Trying to get caught up

This week is so crazy, I am working my but off in school and at home trying to get everything done for the holidays. My job is keeping my so busy it's hard to stay on track. People are taking time off so that means I am pulling more double shifts. I feel like I am starting to fall behind a little. I have most of my assignments wrote down and completed but it's finding the time to sit down and type them out is the problem. I find my self working on homework at work lol. Hopefully I can sit down after I eat Thursday night and get everything done. I really hope so anyway.

Wednesday, November 10, 2010

So much to do, so little time

   It's that wonderful time of the term when I must do my midterm for anatomy and phisiology. I am so dreading this. I know this week when I am not at work I will be commiting my time to studying. Hopefully if I get this down enough then I can spend some time on my comp paper on fetal alcohol syndrome. I Found all kinds of really good sources for my paper. I just need to get a good start on it. I had so many side notes I need to sit down and get everything in order lol. So much to do!! 
   On a different note, We got through the birthday and the party, thank goodness it's over. I spent way more than I wanted to on this party but at least my baby had some fun. That is all that matters. Of course I think tonight I am going to take a well deserved time out and hang out with some friends. I feel like I never have time for anyone anymore, with school, work, and of course my family. I think everyone deserves a break every now and again and tonight is my night.
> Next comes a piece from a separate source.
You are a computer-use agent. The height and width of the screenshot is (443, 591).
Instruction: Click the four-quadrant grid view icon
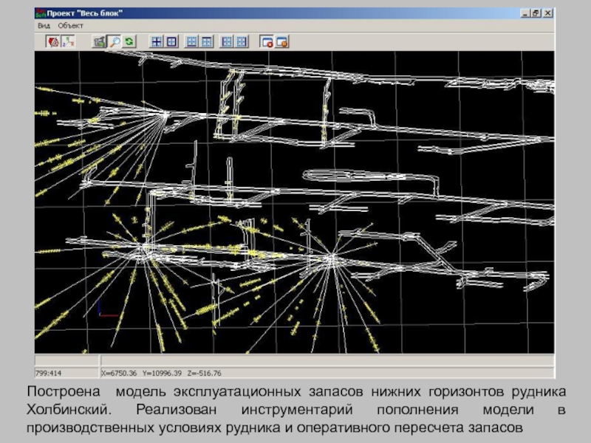(x=157, y=42)
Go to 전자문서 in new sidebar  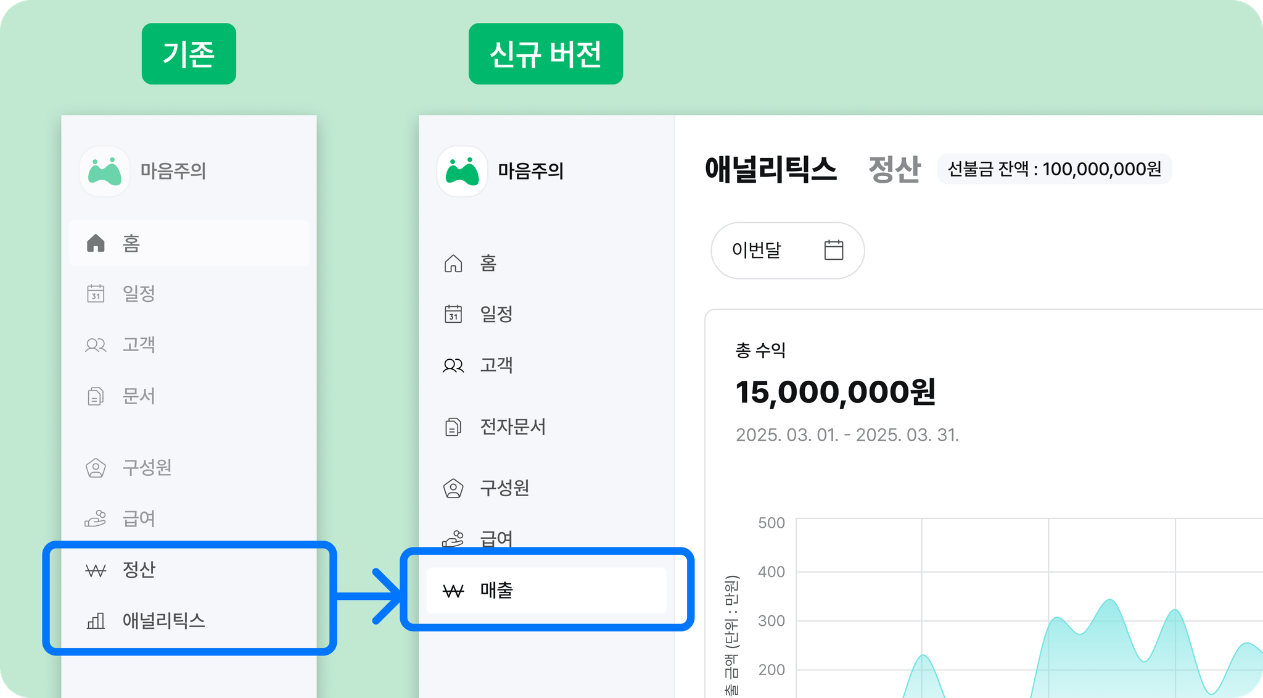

Saturday, November 6, 2010

Ready for this week to be over

Thursday was my big baby's 7th birthday. She makes me feel old sometimes lol. Sunday is her birthday party and I am so dreading that. My mother in law passed away a few weeks ago so this will be th first birthday without maw maw. I know it is gonna be hard on Ashlynn. She is like her daddy and tries mot to let me know how bad it gets to her, but mommy knows. On a brighter note, I got a good start on a project for a & p and all at once I got stuck lol. I know I will get it. I just need a day or two to relax and focus and a fresh view on it. that always helps me.